Per discutere efficacemente le nostre convinzioni negative, possiamo procedere con la ricerca di:

il modo più convincente per discutere una credenza negativa è dimostrare che è, di fatto, scorretta. Poichè le reazioni pessimistiche alle avversità sono reazioni esagerate, la maggior parte delle volte sarà possibile individuare delle prove a proprio favore. Calarsi nei panni di Sherlock Holmes e chiedersi “quali prove sostengono questa mia convinzione?”; questo perchè la maggior parte delle persone è portata a catastrofizzare nel senso che fra tutte le spiegazioni possibili, seleziona quella con le implicazioni più disastrose. Siamo biologicamente determinati a fare ciò, fa parte della nostra specie.

RICERCA DELLE ALTERNATIVE

Tenete a mente che quasi nulla di ciò che ci accade è dovuto ad una sola, singola causa; la maggior parte degli eventi ne ha più di una. Se ad esempio si ottiene uno scarso risultato ad una prova, è possibile che sia dovuto alla difficoltà del compito, al tempo che si è dedicato alla preparazione, alle proprie capacità, alla stanchezza o livello di attenzione e concentrazione. I pessimisti tendono ad ancorarsi alla peggiore di tutte le cause possibili, a quella più permanente, pervasiva e personale. A questo punto se le cause sono molteplici, è meglio chiedersi se c’è un modo meno distruttivo di esaminare il problema in modo da ipotizzare ogni causa possibile, per poi concentrarsi su quelle modificabili (insufficiente tempo dedicato allo studio), quelle specifiche (il compito era particolarmente difficile) e non personali (il prof. dà sempre voti bassi) invece di rimanere concentrati su “sono incapace”, pensiero o convinzione in grado di metterci il bastone fra le ruote.

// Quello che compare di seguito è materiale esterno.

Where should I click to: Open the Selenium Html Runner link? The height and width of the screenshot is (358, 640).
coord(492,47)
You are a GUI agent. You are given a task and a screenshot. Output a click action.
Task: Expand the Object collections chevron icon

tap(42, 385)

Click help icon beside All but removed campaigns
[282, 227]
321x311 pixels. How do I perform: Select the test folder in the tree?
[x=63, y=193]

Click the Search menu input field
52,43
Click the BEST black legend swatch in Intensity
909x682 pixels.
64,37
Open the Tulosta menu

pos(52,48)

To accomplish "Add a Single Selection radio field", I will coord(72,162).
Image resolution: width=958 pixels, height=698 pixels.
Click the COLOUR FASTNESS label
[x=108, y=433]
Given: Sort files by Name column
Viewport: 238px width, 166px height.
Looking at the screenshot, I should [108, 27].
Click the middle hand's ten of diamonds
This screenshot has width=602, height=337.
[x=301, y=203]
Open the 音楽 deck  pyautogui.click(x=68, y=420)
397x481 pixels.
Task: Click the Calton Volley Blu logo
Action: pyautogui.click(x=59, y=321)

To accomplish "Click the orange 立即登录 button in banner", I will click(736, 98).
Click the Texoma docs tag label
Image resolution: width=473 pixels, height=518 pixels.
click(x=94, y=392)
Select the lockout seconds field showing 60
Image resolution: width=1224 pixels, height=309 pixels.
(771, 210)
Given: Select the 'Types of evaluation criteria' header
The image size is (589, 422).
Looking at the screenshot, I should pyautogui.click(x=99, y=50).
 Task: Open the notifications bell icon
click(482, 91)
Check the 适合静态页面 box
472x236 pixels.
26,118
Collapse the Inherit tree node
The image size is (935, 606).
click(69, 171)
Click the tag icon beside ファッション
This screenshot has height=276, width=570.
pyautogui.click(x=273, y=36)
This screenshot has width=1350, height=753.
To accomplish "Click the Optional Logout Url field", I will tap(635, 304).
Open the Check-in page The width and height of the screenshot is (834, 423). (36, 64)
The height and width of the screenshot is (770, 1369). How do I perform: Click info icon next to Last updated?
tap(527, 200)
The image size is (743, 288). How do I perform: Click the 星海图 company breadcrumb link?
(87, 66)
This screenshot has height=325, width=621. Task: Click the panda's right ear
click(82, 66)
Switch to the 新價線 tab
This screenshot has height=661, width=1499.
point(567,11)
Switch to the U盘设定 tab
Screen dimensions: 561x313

A volte può succedere che la credenza negativa che si ha di se stessi sia corretta (non sono portato per la matematica). In questa situazione, la strategia da mettere in campo è quella di contrastare la tendenza a catastrofizzare come prima cosa e poi, in seconda battuta, chiedersi che probabilità hanno le relative implicazioni di verificarsi? Si verificheranno nell’immediato o c’è spazio per poter intervenire ancora? E poi… queste conseguenze, si verificheranno tutte quante insieme?

Una volta rivalutato la portata di queste implicazioni, l’ultimo passo è quello di ricercare nuovamente delle prove che smentiscano ulteriormente la loro gravità.

UTILITA’

Ci possono essere delle volte in cui le conseguenze di una convinzione negativa, siano più importanti ed urgenti della correttezza della credenza stessa. La credenza negativa “sono golosa” risulta avere un certo peso se siamo a dieta per vanità ed un altro se siamo a dieta per importanti motivi di salute; è ben comprensibile che in questo secondo caso, per la distruttività che può generare, non ha molto senso chiedersi se la credenza è vera oppure no mentre risulta maggiormente funzionale domandarsi se è utile/vantaggioso pensare di essere una persona golosa. Forse è il momento di intervenire in altro modo.

A questo punto, non posso far altro che augurarvi buon lavoro!